## Begin

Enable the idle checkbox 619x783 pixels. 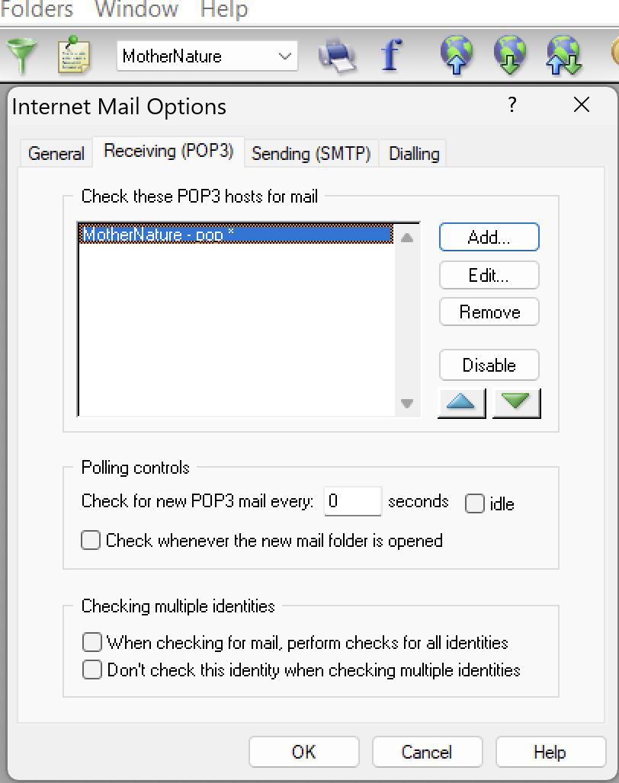[475, 503]
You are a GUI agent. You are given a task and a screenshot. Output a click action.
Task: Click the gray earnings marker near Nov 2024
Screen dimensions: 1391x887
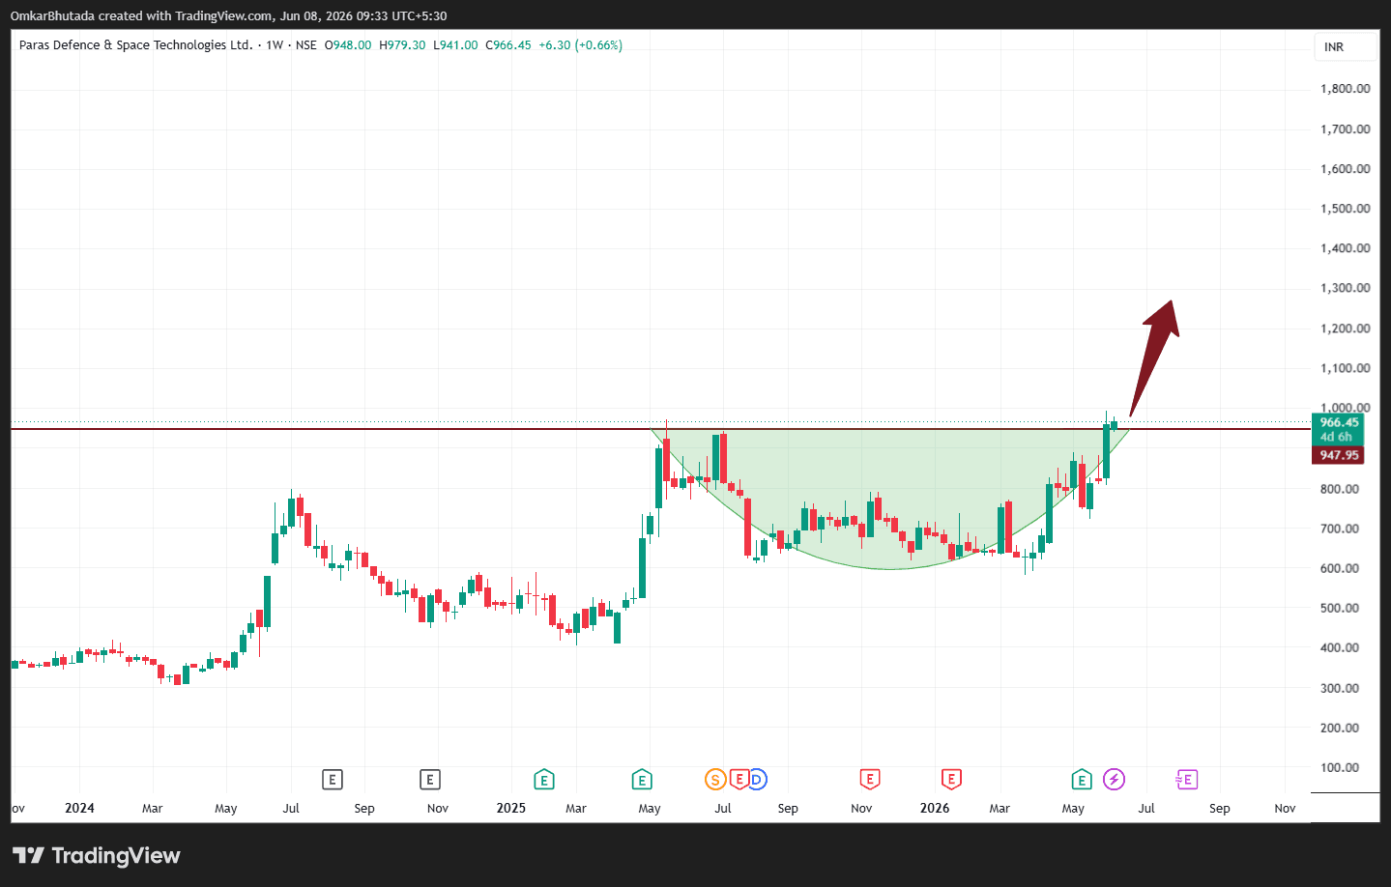coord(430,780)
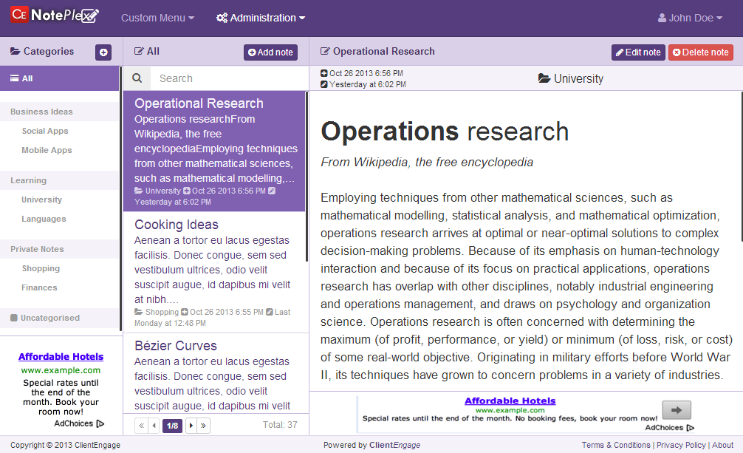Go to the previous notes page
Screen dimensions: 743x453
pyautogui.click(x=154, y=426)
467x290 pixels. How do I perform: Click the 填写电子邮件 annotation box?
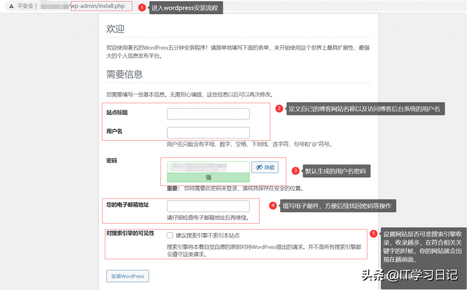point(337,206)
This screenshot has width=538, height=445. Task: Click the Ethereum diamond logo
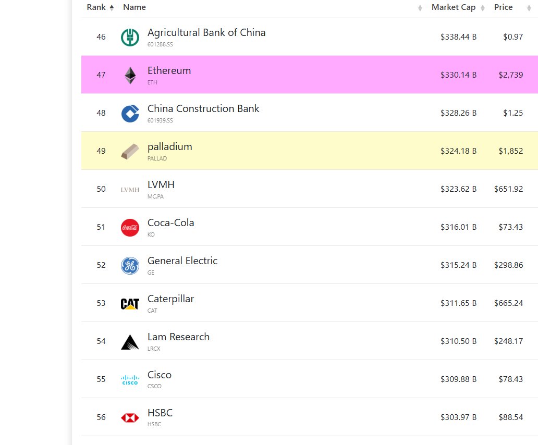130,75
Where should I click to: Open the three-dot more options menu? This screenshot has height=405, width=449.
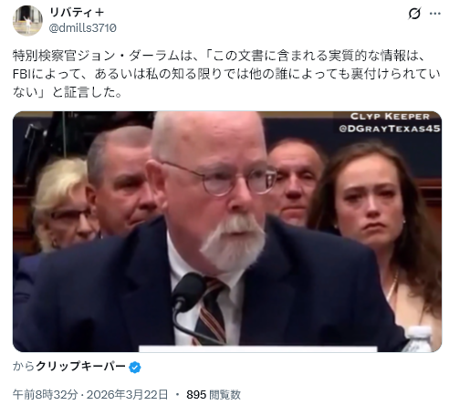click(x=435, y=14)
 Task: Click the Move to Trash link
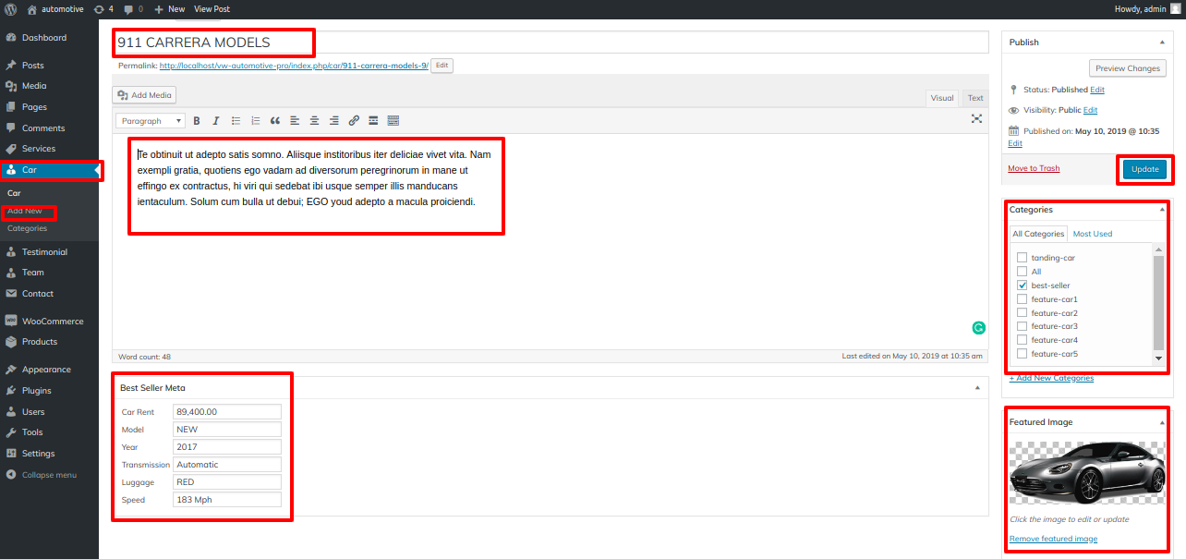coord(1034,168)
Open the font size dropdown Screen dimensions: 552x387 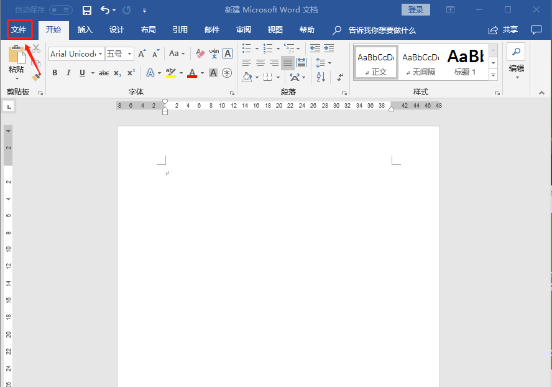pyautogui.click(x=130, y=54)
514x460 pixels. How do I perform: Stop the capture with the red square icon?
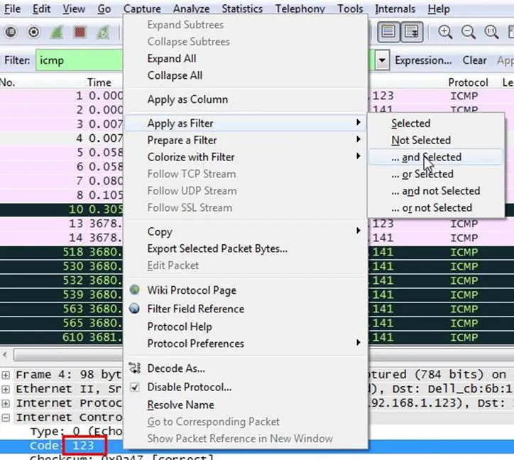click(x=80, y=32)
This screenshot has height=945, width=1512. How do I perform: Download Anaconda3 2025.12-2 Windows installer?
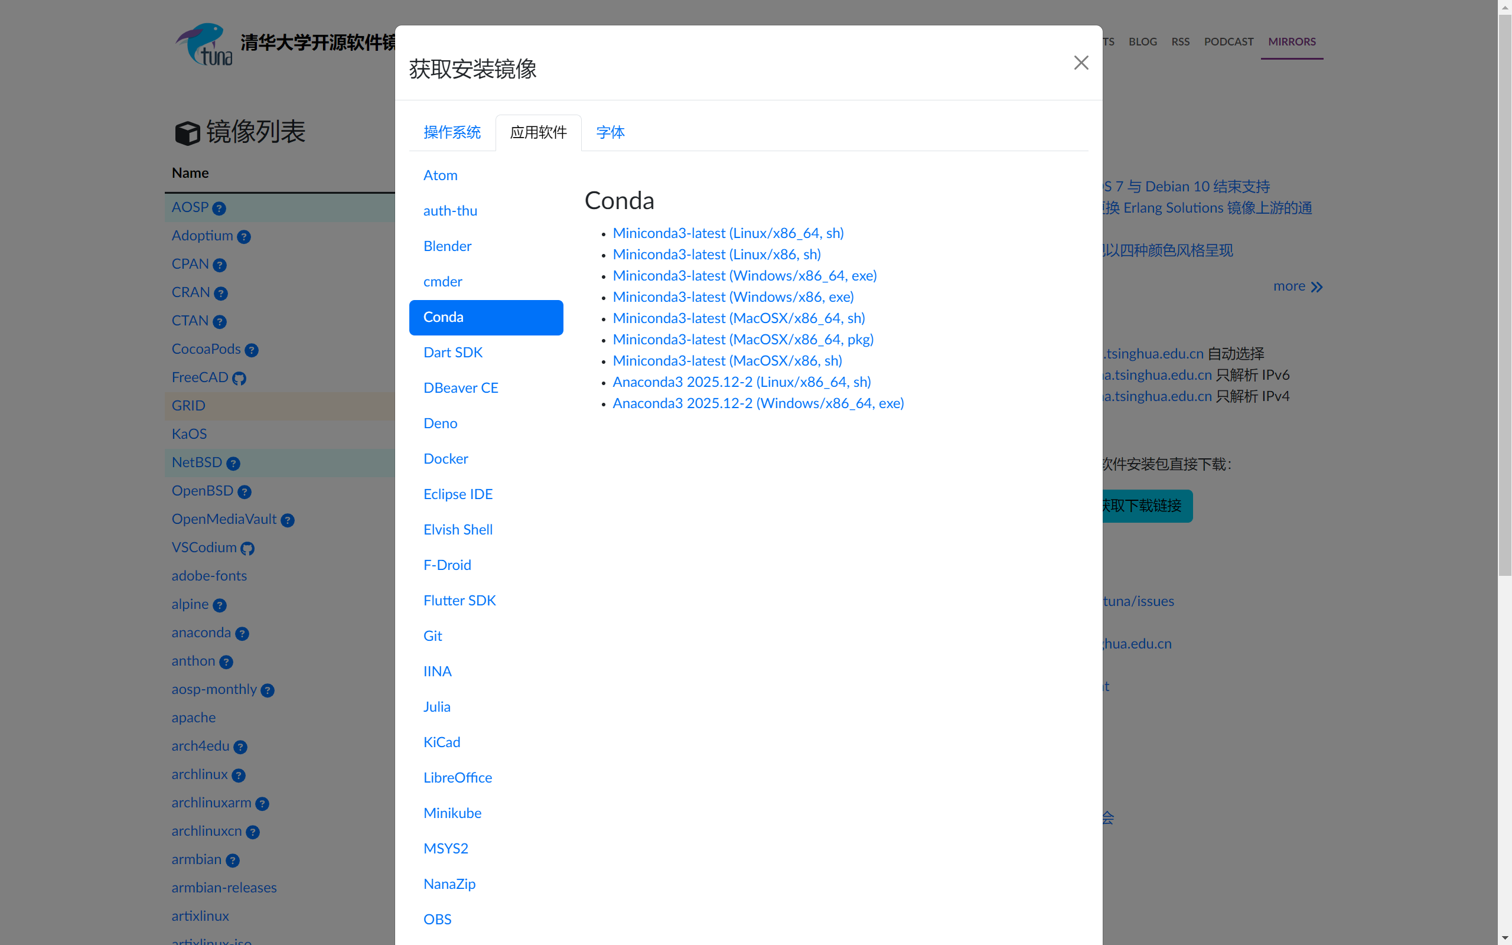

## End

Rewrite the items from the line with "514x460 pixels. How" through the last item, changing "capture" to "recording" and keeping everything else the same. Leave out the pictures.

» PROBLEM SOLUTION:
514x460 pixels. How do I perform: Stop the recording with the red square icon?
click(x=80, y=32)
This screenshot has height=945, width=1512. How do I perform: Download Anaconda3 2025.12-2 Windows installer?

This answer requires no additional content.